官术网_书友最值得收藏!

Model

In the previous sections, we discussed how the environment is not fully known to the agent. In other words, the agent usually does not have an idea of how the internal algorithm of the environment looks. The agent thus needs to interact with it to gain information and learn how to maximize its expected cumulative reward. However, it is possible for the agent to have an internal replica, or a model, of the environment. The agent can use the model to predict how the environment would react to some action in a given state.
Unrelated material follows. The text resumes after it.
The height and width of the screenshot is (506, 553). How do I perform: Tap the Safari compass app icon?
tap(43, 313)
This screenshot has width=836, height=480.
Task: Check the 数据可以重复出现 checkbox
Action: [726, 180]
A model of the stock market, for example, is tasked with predicting what the prices will look like in the future. If the model is accurate, the agent can then use its value function to assess how desirable future states look. More formally, a model can be denoted as a function, , that predicts the probability of the next state given the current state and an action:

In other scenarios, the model of the environment can be used to enumerate possible future states. This is commonly used in turn-based games, such as chess and tic-tac-toe, where the rules and scope of possible actions are clearly defined. Trees are often used to illustrate the possible sequence of actions and states in turn-based games:

Figure 4: A model using its value function to assess possible moves

In the preceding example of the tic-tac-toe game,denotes the possible states that taking theaction (represented as the shaded circle) could yield in a given state, . Moreover, we can calculate the value of each state using the agent's value function. The middle and bottom states would yield a high value since the agent would be one step away from victory, whereas  the top state would yield a medium value since the agent needs to prevent the opponent from winning.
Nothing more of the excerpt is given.